--- Job A ---
List the usernames that appear in the post headers of the saw-cutting forum thread.

Your company doesn't provide you with sawzall blades? I would find a better company instead of a can of cutting fluid.

Using cutting fluid on a sawzall seams like it would be a messy pain in the butt.


----------



## fisstech (Feb 2, 2013)

360max said:


> circular saw will go through it, but the NOISE is not worth it, bandsaw all day


circ saw will cut straighter, faster, with a 100% consistency. the tray i work with you have to turn on its side to cut with a bandsaw since the walls are too high. the band saw is heavy as **** and too easy to screw up your line with.


----------



## Error (Feb 12, 2014)

fisstech said:


> circ saw will cut straighter, faster, with a 100% consistency. the tray i work with you have to turn on its side to cut with a bandsaw since the walls are too high. the band saw is heavy as **** and too easy to screw up your line with.


What kind of blade do you use with the circ ?


----------



## Vintage Sounds (Oct 23, 2009)

Error said:


> What kind of blade do you use with the circ ?


5-3/8" carbide tip 30T for steel, 50T for aluminum. If you have to have just one, 30T is pretty good all around.


----------



## metalpats (Apr 11, 2011)

Error said:


> What kind of blade do you use with the circ ?


the blade that come with the machine, you need a metal cutting circular saw, not a generic wood cutting one


----------

--- Supplied data ---
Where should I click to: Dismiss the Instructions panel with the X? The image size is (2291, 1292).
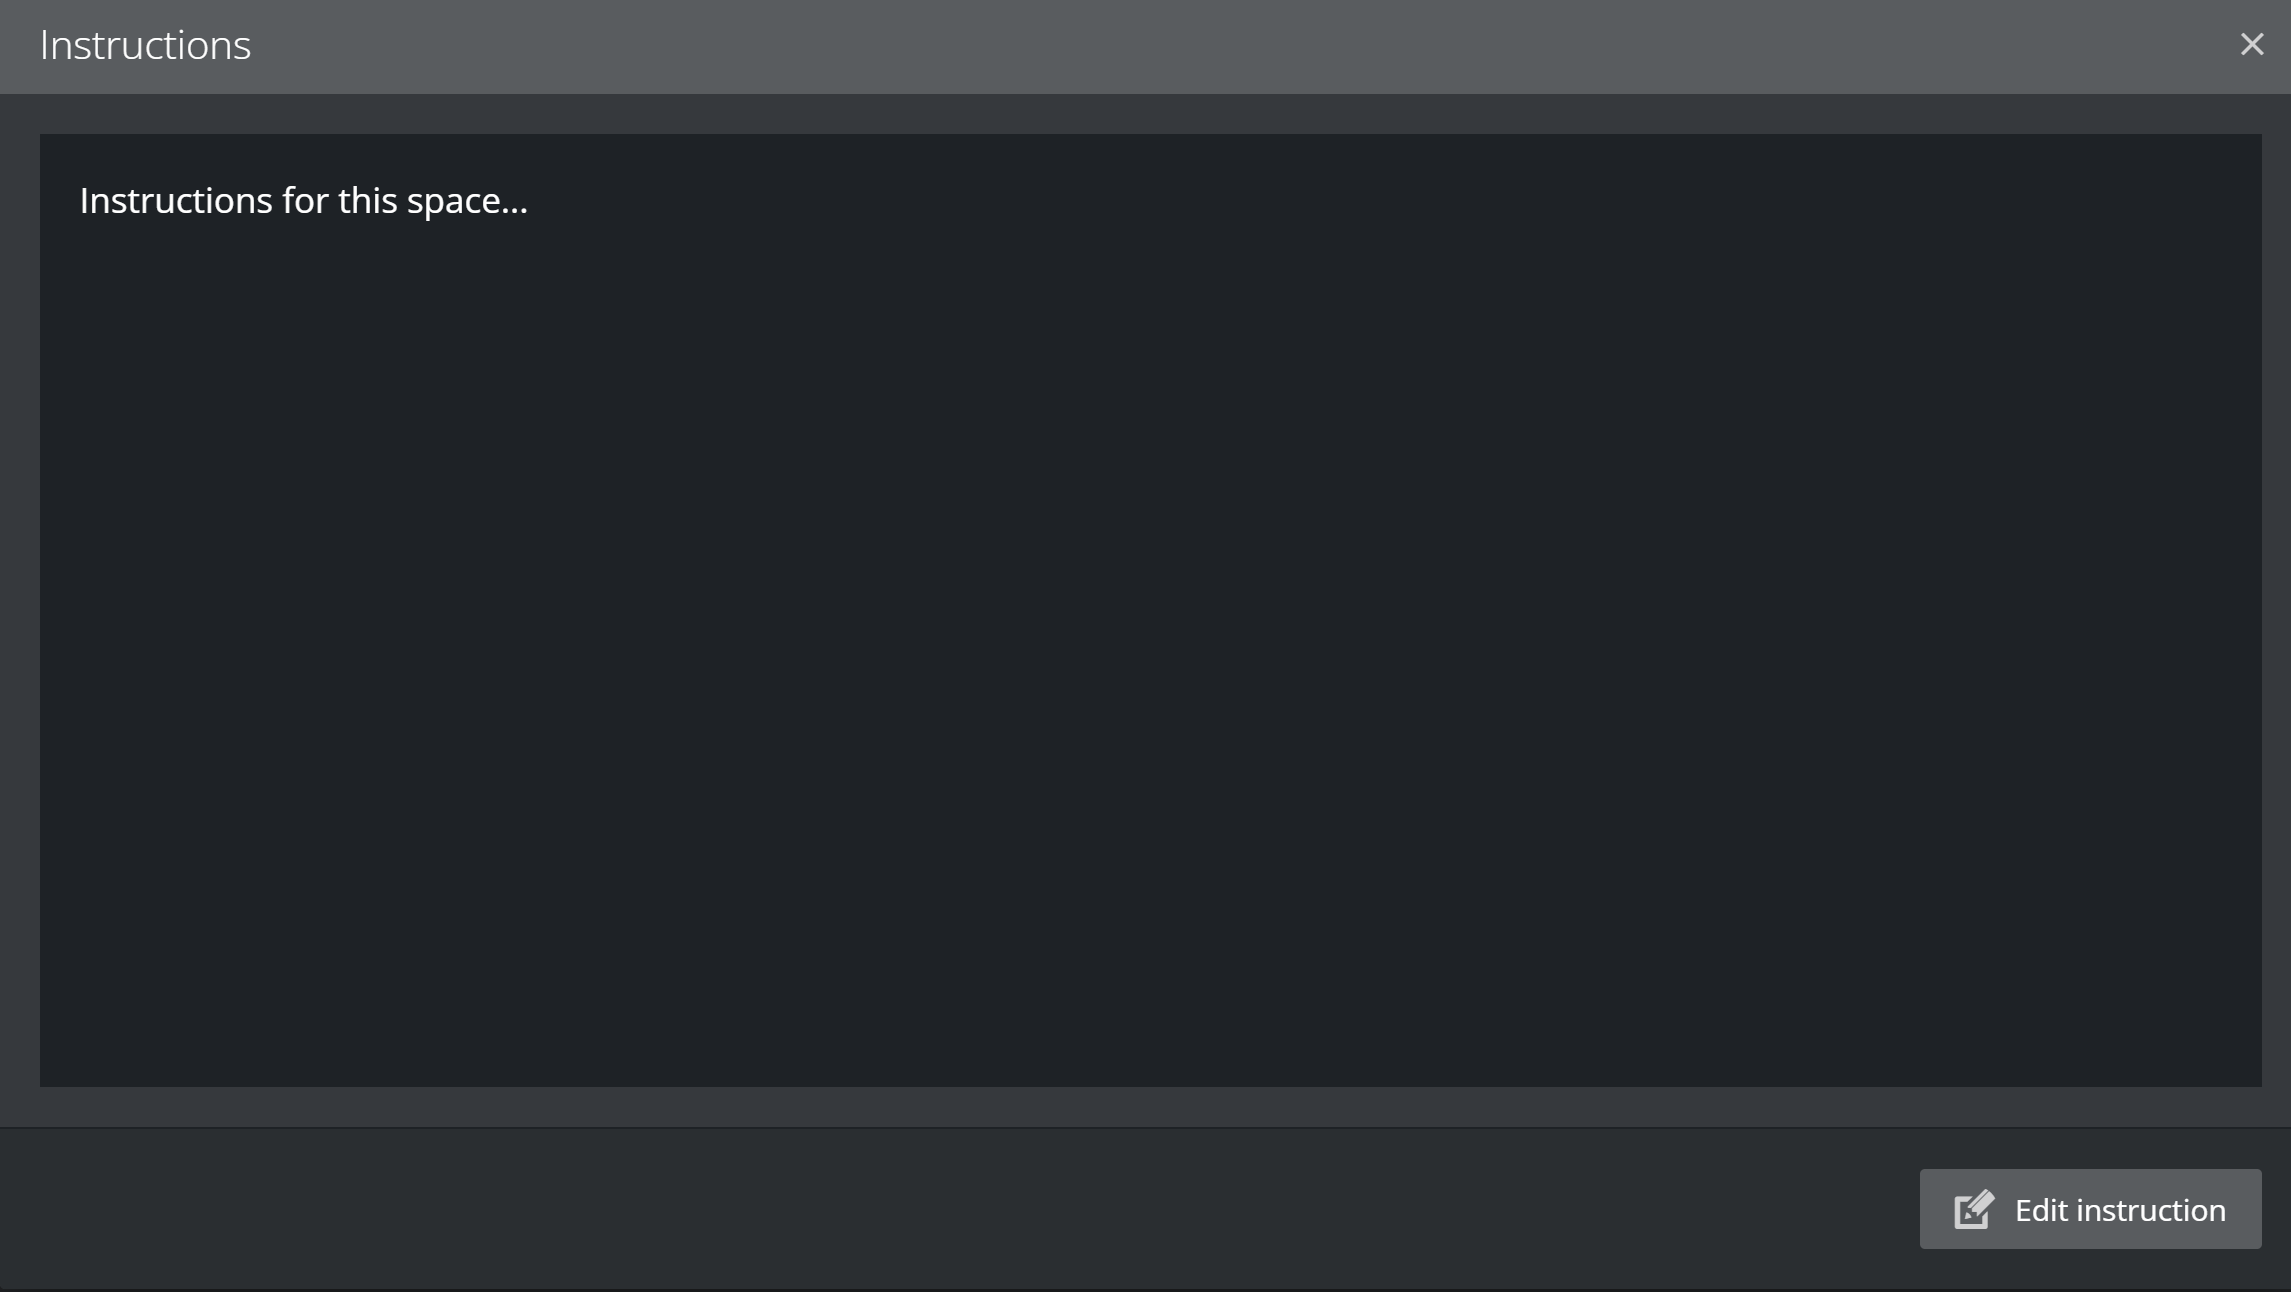2251,44
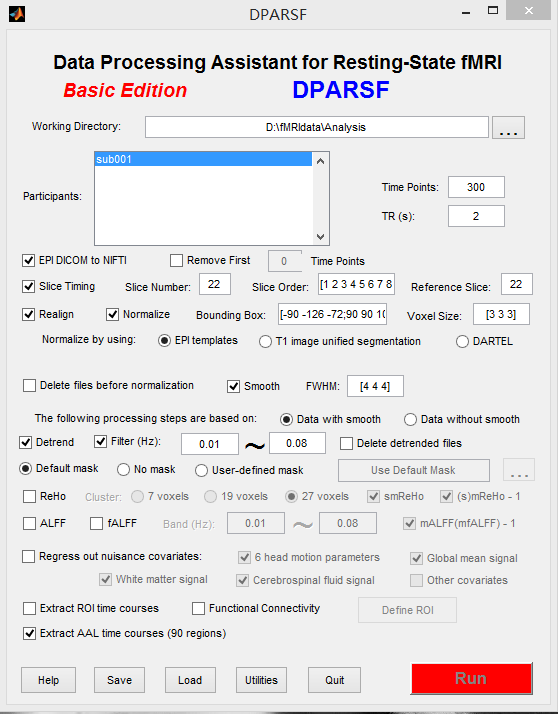Click the Load button
The height and width of the screenshot is (714, 558).
[190, 680]
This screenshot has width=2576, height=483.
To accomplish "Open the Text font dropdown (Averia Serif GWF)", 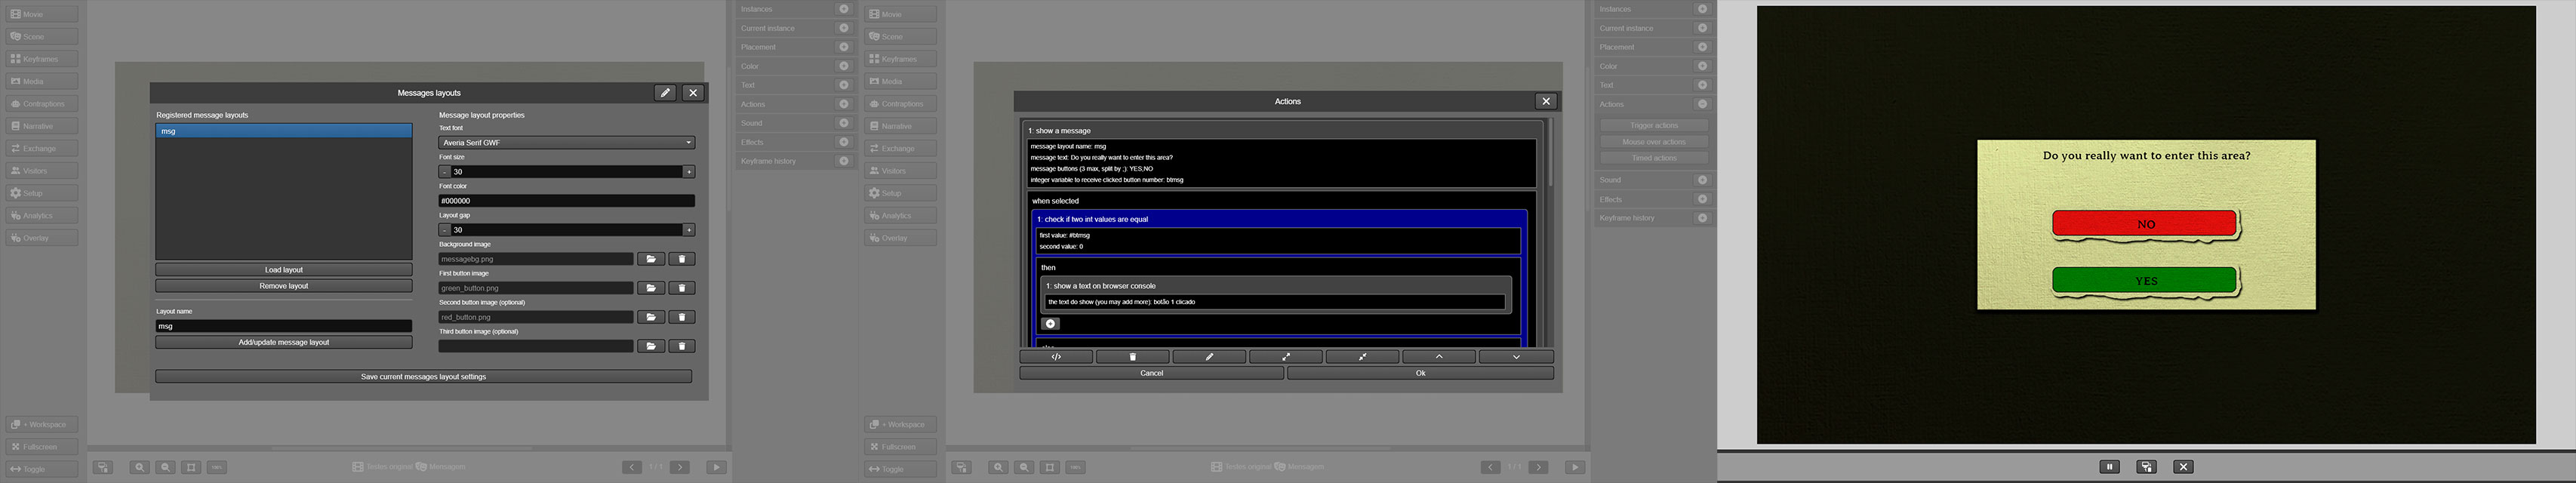I will point(566,143).
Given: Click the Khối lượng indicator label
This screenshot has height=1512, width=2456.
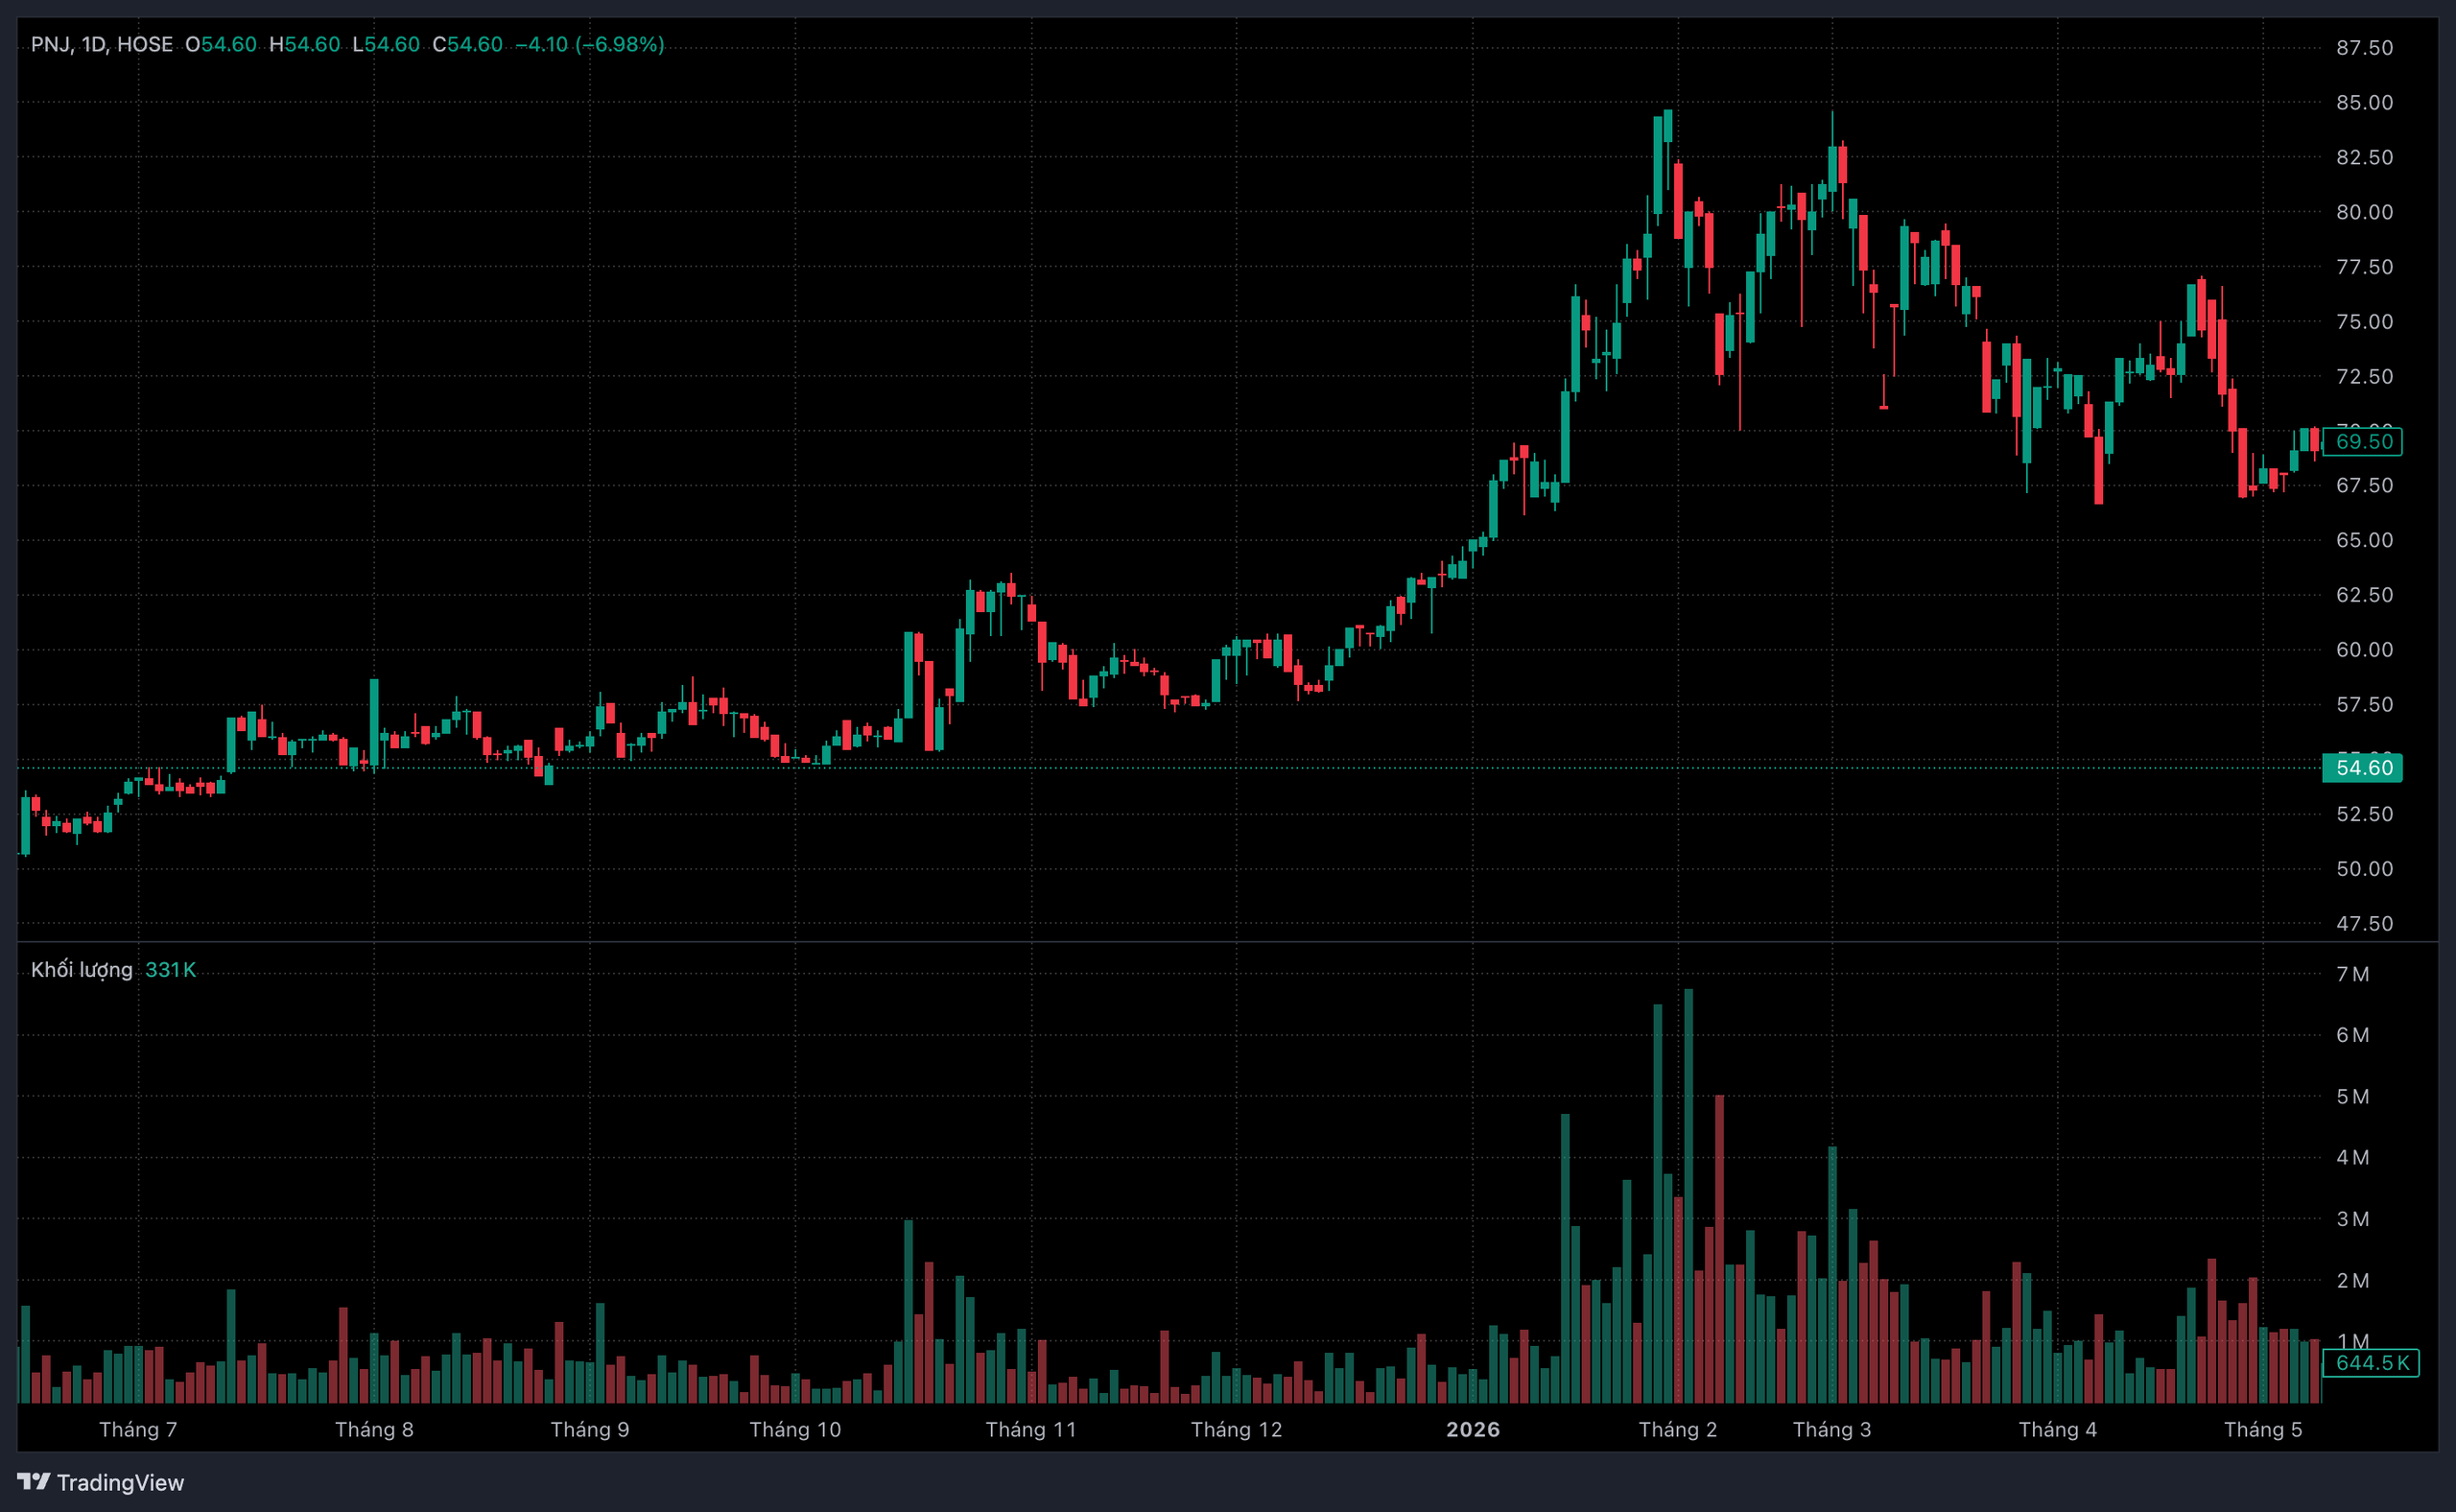Looking at the screenshot, I should (x=82, y=970).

--- Job B ---
Format as a numbered list the lines of the listing, beginning at the line that has "Given: Click the Khối lượng indicator label" and continuing through the end of the listing, with the pictures left out.

--- Right answer A ---
fisstech
Error
Vintage Sounds
metalpats

--- Right answer B ---
1. Given: Click the Khối lượng indicator label
2. This screenshot has height=1512, width=2456.
3. Looking at the screenshot, I should (x=82, y=970).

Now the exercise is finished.